━━ 처리할 데이터
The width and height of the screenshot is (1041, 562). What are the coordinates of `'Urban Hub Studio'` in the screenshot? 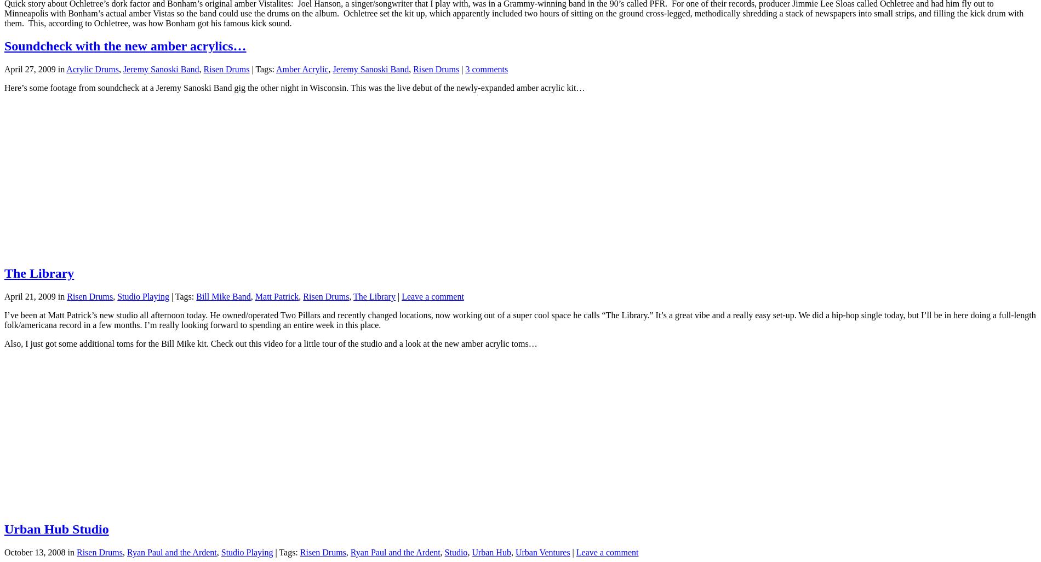 It's located at (56, 529).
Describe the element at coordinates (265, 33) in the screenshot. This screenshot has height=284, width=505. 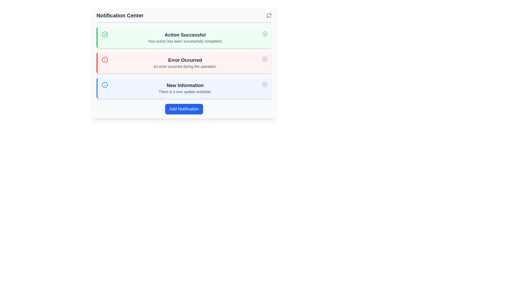
I see `the SVG circle element located in the top-right corner of the 'Action Successful' notification card, which serves as a visual marker` at that location.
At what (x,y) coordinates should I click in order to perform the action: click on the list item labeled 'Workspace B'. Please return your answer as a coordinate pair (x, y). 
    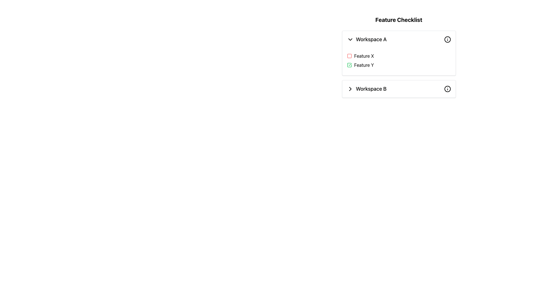
    Looking at the image, I should click on (399, 89).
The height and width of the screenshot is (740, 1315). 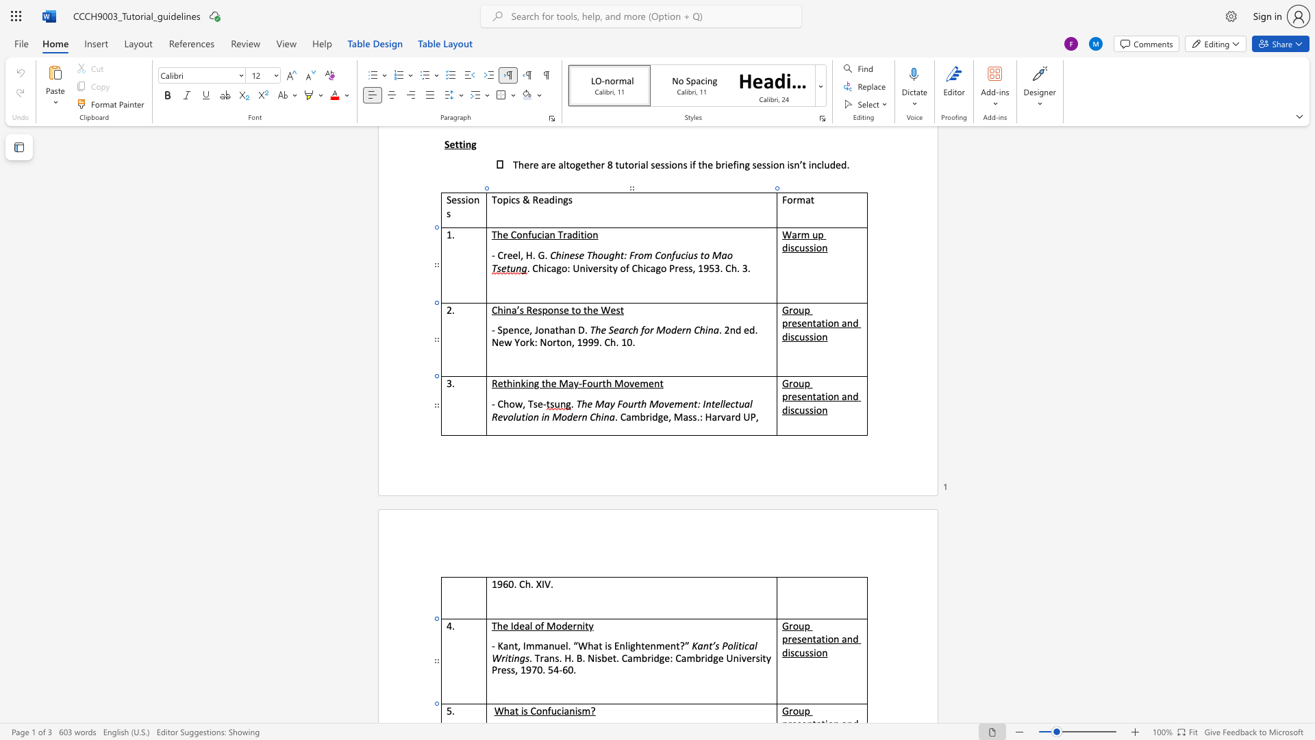 I want to click on the 3th character "n" in the text, so click(x=849, y=638).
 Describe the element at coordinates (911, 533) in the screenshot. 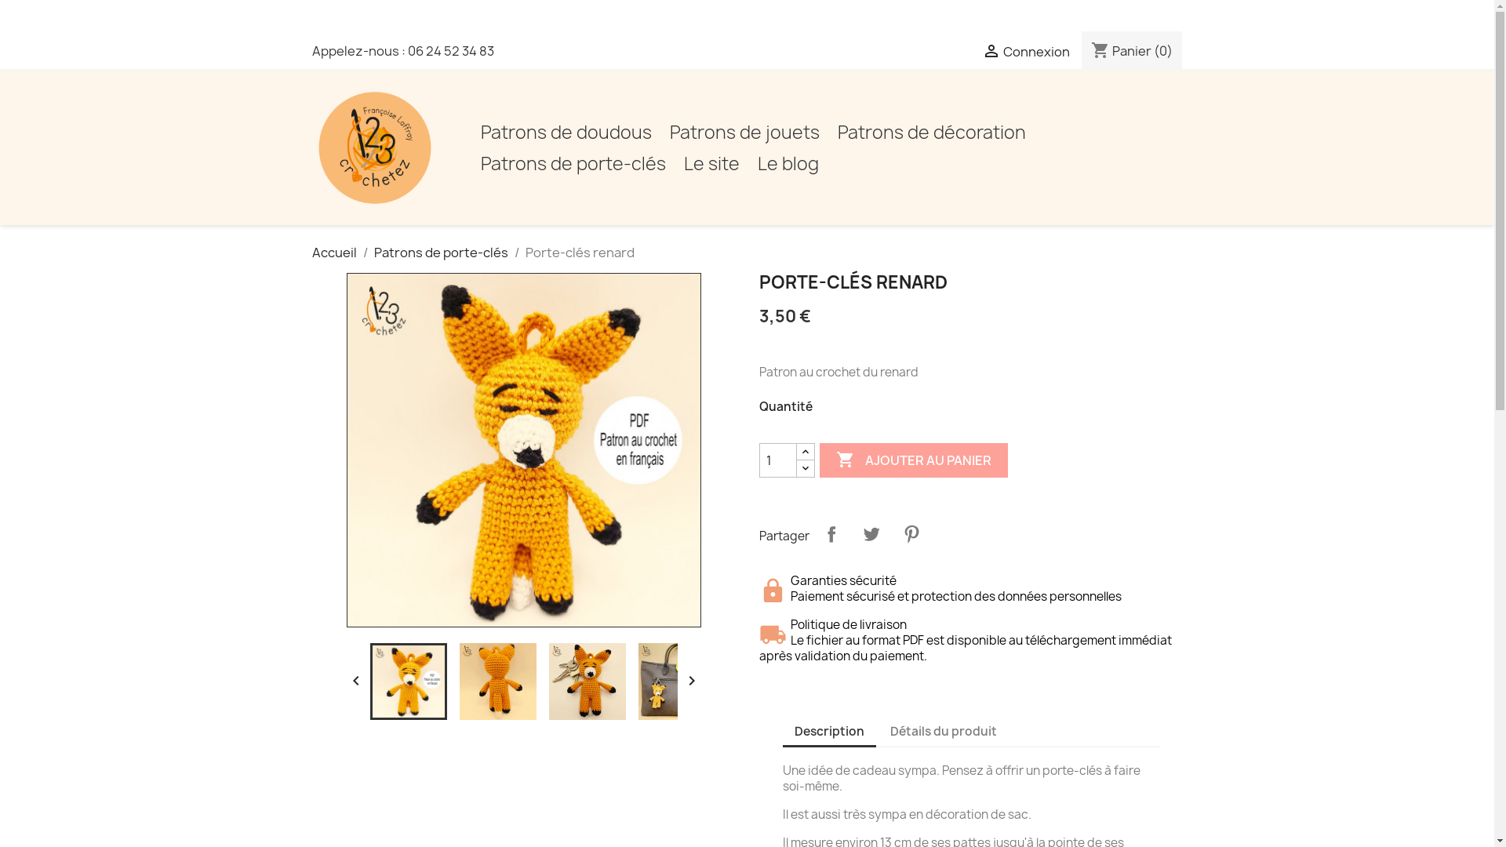

I see `'Pinterest'` at that location.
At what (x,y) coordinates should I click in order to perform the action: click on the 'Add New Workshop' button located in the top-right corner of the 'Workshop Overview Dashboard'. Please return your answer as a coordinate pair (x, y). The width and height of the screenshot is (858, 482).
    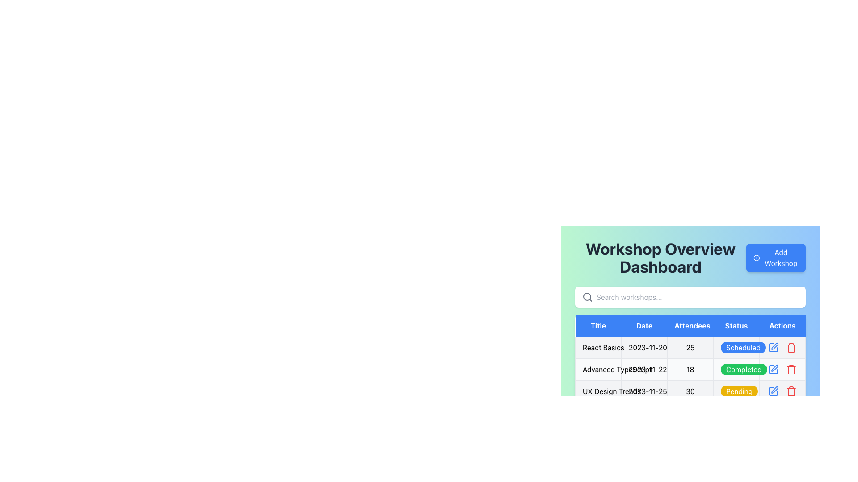
    Looking at the image, I should click on (775, 258).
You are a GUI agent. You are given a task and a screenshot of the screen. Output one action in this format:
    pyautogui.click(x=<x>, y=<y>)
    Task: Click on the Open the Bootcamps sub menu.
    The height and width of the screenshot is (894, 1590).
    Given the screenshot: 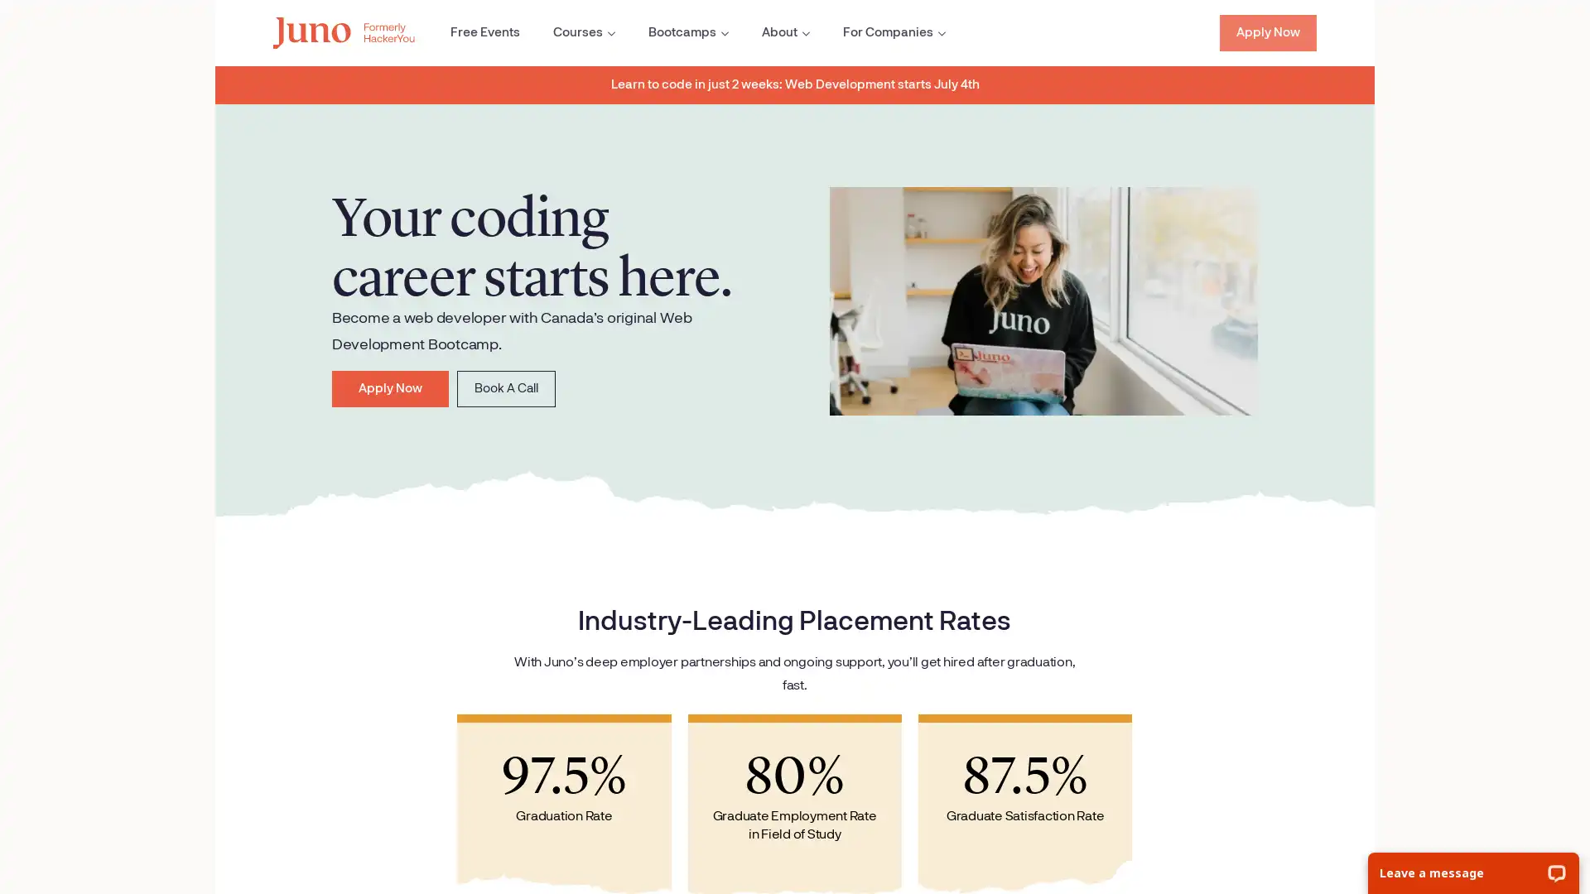 What is the action you would take?
    pyautogui.click(x=674, y=32)
    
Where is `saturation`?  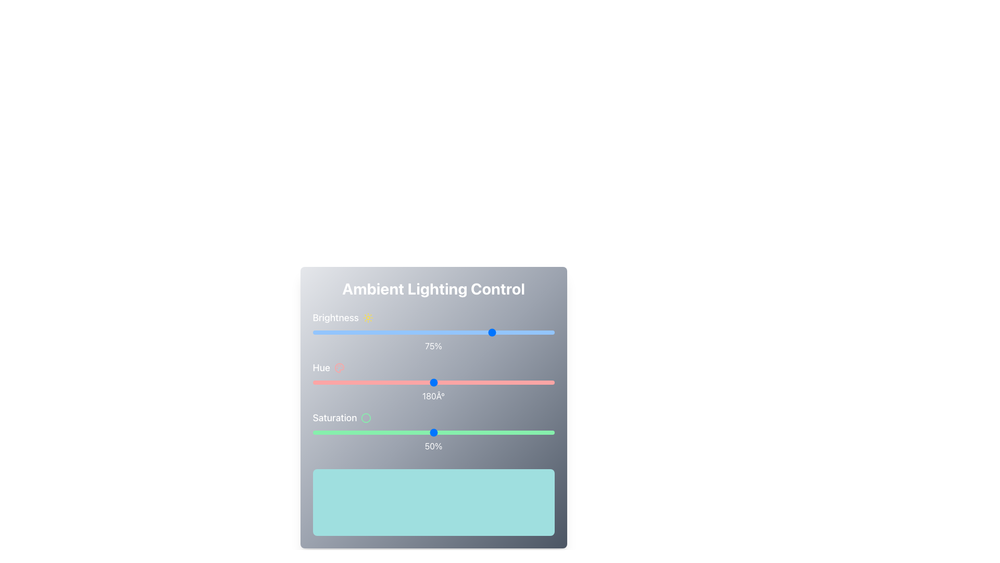
saturation is located at coordinates (462, 432).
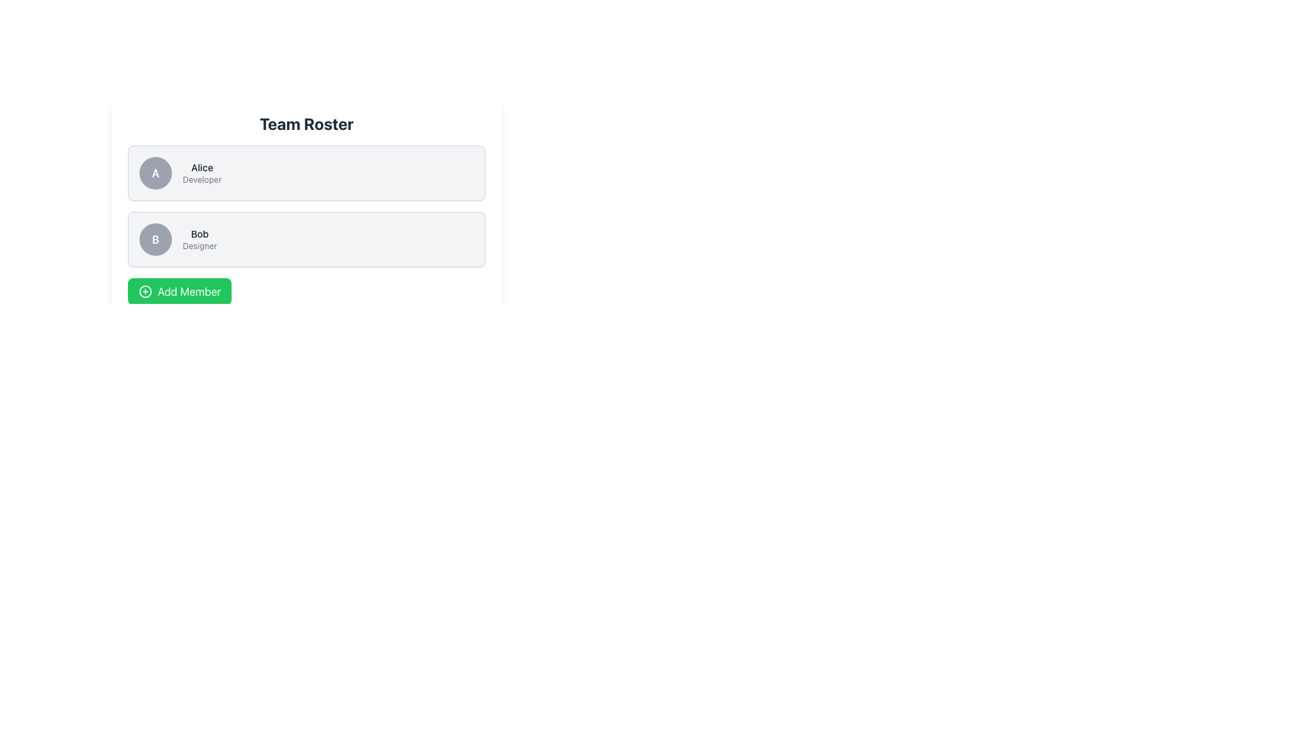 The height and width of the screenshot is (731, 1300). I want to click on the text label displaying 'Alice' and 'Developer', positioned in the top row of a list-like layout, adjacent to a circular icon labeled 'A', so click(201, 172).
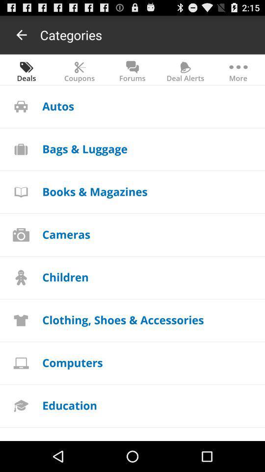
━━━━
작업 내용 —
위 데이터에서 "Describe the element at coordinates (265, 33)"라는 문구가 들어 있는 줄부터 "Looking at the image, I should click on (399, 89)."라는 문구가 들어 있는 줄까지, 두 줄을 모두 포함해 번호 목록으로 옮겨 적으세요. 빈 줄은 빼고, 그림은 답에 넣지 마세요.

작업 결과 —
1. Describe the element at coordinates (265, 33) in the screenshot. This screenshot has height=284, width=505. 
2. I see `the SVG circle element located in the top-right corner of the 'Action Successful' notification card, which serves as a visual marker` at that location.
3. At what (x,y) coordinates should I click in order to perform the action: click on the list item labeled 'Workspace B'. Please return your answer as a coordinate pair (x, y). 
4.     Looking at the image, I should click on (399, 89).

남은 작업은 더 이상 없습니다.